EXERCISE OBJECTIVE – Transcribe the entries below word for word, beginning at the line with "The height and" and stopping after the line with "Image resolution: width=345"; drop all pictures.

ENTRIES PROVIDED –
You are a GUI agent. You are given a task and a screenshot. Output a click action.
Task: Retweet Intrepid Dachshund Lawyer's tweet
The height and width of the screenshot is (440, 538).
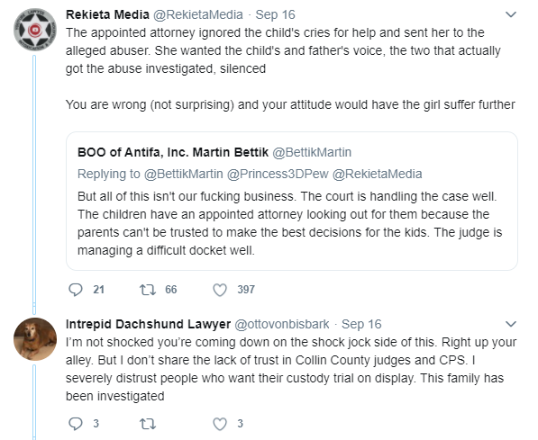pos(148,424)
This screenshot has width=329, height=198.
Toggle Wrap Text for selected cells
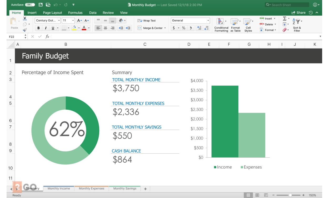[147, 21]
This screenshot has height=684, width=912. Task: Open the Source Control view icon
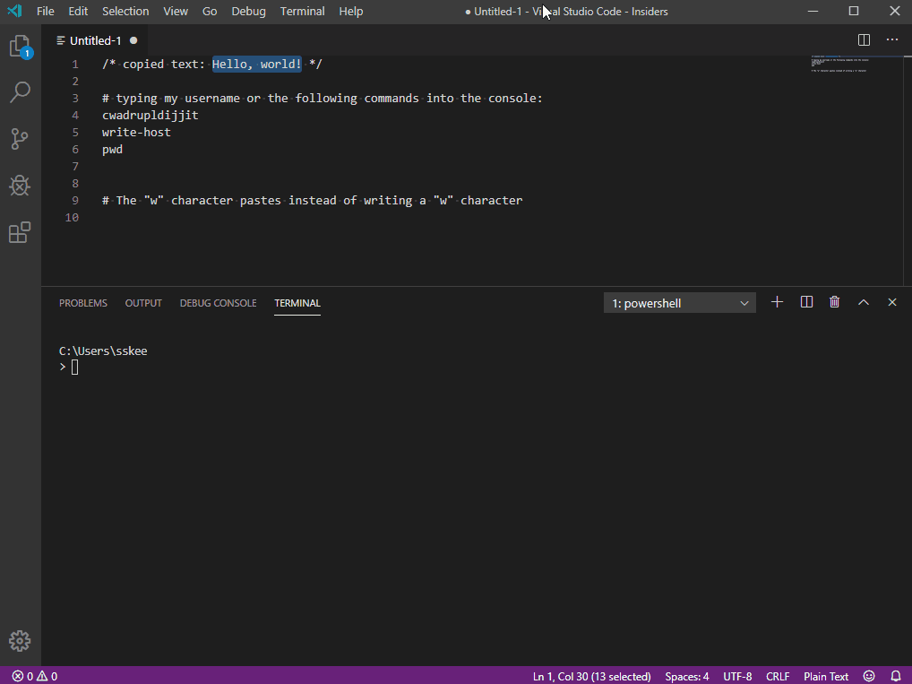[19, 139]
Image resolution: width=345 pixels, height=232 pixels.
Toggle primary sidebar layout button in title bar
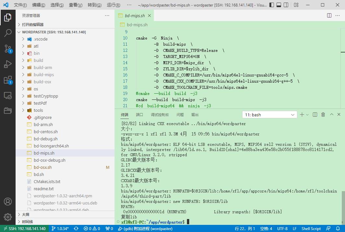pos(271,5)

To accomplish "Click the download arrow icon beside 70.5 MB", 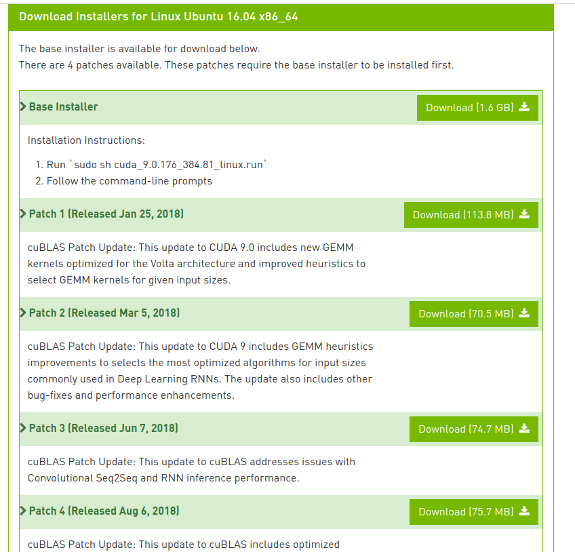I will coord(524,313).
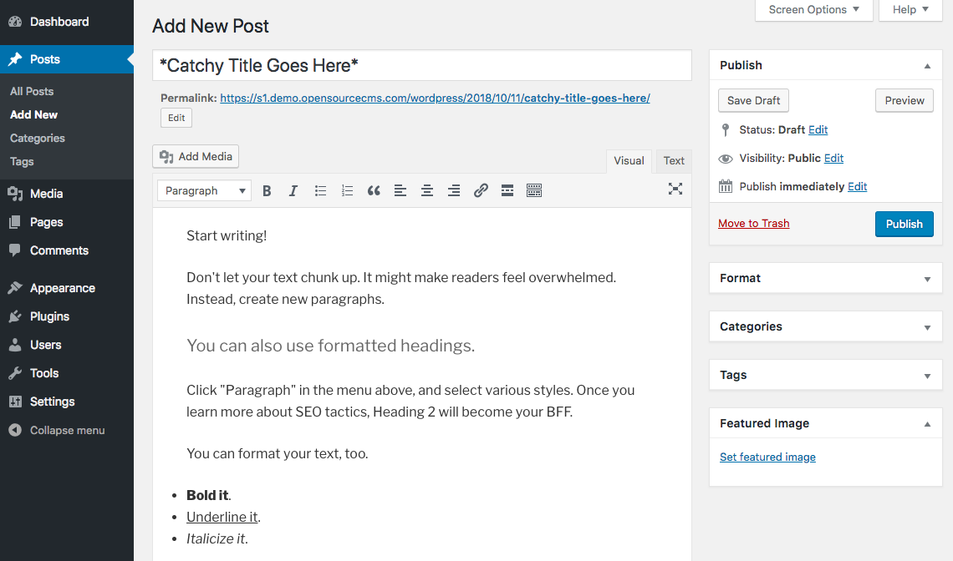Insert a hyperlink using the link icon
This screenshot has width=953, height=561.
pos(481,190)
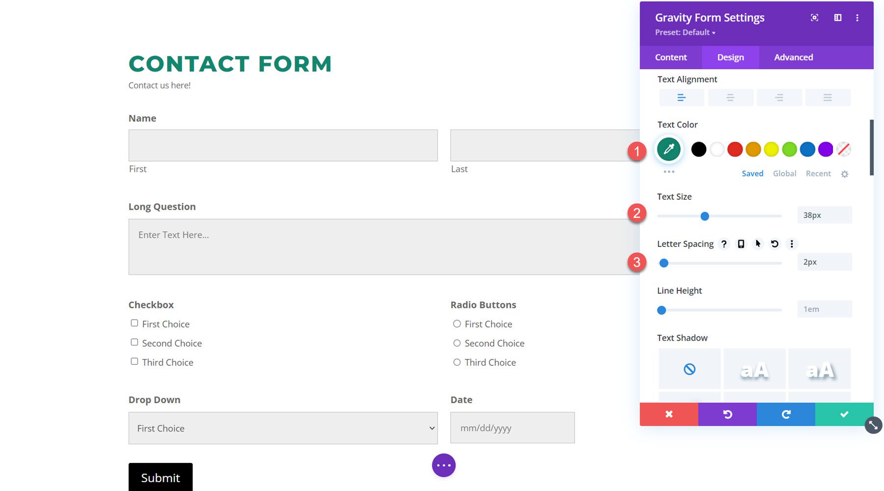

EXERCISE SOLUTION –
The height and width of the screenshot is (440, 538).
pos(148,424)
This screenshot has width=329, height=198.
Toggle Wrap Text for selected cells
[147, 21]
This screenshot has height=684, width=912. Task: Open the Source Control view icon
[19, 139]
Image resolution: width=345 pixels, height=232 pixels.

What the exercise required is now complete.